After the meningitis cleared up, they sent me home, now treating the IIH.  I did not respond to the medication I was on, which included Diamox, Lasix, Prednisone, and Topamax.  From there, my neurologist referred me to a neurosurgeon at Barnes-Jewish Hospital in St Louis.  He got me into surgery 2 weeks after the initial visit and I had my first VP shunt placed on April 30, 2014.

The surgery was successful, and the shunt seemed to work for about six weeks before I started noticing "pre shunt" symptoms again.  I could not get Barnes to do any workup, my surgeon actually refused to see me, saying shunts did not fail that fast, mine was perfectly fine, and I needed to go back to neurology.  I spent the entire summer of 2014 in bed, miserable.

A friend with the same illness told me about Dr Cozzens in October of 2014, and while I did not want to drive four hours one way to see a doctor, she spoke so highly of him, I looked into getting an appointment.  My first appointment with Dr Cozzens was late November of 2014.  He apologized for the way Barnes had treated me, and made it very clear that he wasn't sure he could help me, but he thought I deserved at least one revision to see.  I had my first revision surgery on December 16, 2014, which ended up becoming a total shunt replacement.  Dr Cozzens said the tip of the catheter in my brain was clogged, the mechanism itself was cracked, and the brand my previous surgeon used was not a widely used brand in this country. 

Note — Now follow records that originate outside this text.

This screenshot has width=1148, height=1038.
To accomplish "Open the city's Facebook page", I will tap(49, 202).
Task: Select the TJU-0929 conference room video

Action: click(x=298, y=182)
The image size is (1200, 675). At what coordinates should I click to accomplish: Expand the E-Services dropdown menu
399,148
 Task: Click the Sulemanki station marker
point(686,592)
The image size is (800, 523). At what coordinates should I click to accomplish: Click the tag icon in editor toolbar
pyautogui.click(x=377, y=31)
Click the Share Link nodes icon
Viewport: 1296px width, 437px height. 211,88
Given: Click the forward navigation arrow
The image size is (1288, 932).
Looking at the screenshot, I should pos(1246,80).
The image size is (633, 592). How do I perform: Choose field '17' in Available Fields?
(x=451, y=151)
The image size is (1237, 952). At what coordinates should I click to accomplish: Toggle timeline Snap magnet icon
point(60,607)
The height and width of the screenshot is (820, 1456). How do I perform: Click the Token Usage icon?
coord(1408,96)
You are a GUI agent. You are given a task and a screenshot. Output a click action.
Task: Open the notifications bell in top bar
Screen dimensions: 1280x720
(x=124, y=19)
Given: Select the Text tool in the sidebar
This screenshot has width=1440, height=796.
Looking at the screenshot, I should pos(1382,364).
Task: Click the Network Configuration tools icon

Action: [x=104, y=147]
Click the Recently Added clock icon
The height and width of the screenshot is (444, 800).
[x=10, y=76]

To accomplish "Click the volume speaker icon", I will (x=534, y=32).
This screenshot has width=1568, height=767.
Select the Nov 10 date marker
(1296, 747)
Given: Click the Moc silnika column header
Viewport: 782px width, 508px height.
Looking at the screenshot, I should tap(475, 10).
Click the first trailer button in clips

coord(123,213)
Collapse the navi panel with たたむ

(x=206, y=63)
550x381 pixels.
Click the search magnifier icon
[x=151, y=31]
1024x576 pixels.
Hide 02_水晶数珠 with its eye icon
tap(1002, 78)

Recovery was very difficult, as I was in severe pain, vomiting, running a fever, and actually leaking spinal fluid out of my abdominal incision.  Christmas Day 2014 I was rushed by ambulance back up to St John's and was in surgery the next morning having my shunt removed because of infection.  After being on IV antibiotics for several months, I was finally cleared by the infectious disease department and was able to have surgery again.  Dr Cozzens then placed my 3rd shunt on March 12, 2015.  Since then I have not had any problems.  I still have head pain, but that's to be expected as it will never completely go away, but my shunt is working great.  I am going up in a couple weeks for an adjustment but I've not had one problem with this one.

Dr Cozzens is such a very caring, and compassionate doctor who truly cares about and listens to his patients.  I would recommend him to anyone, as he did save my life.  I am so thankful to have found him, and owe him so much gratitude for giving me a big chunk of my life back.  This past Easter was the first family holiday in 2 years that I actually enjoyed myself, instead of just laying in a dark quiet room the entire day.  I just want to give Dr Cozzens the recognition he deserves, as I'm sure he does not hear it as much as he should.  Thank you for taking the time to read this.  God Bless you all.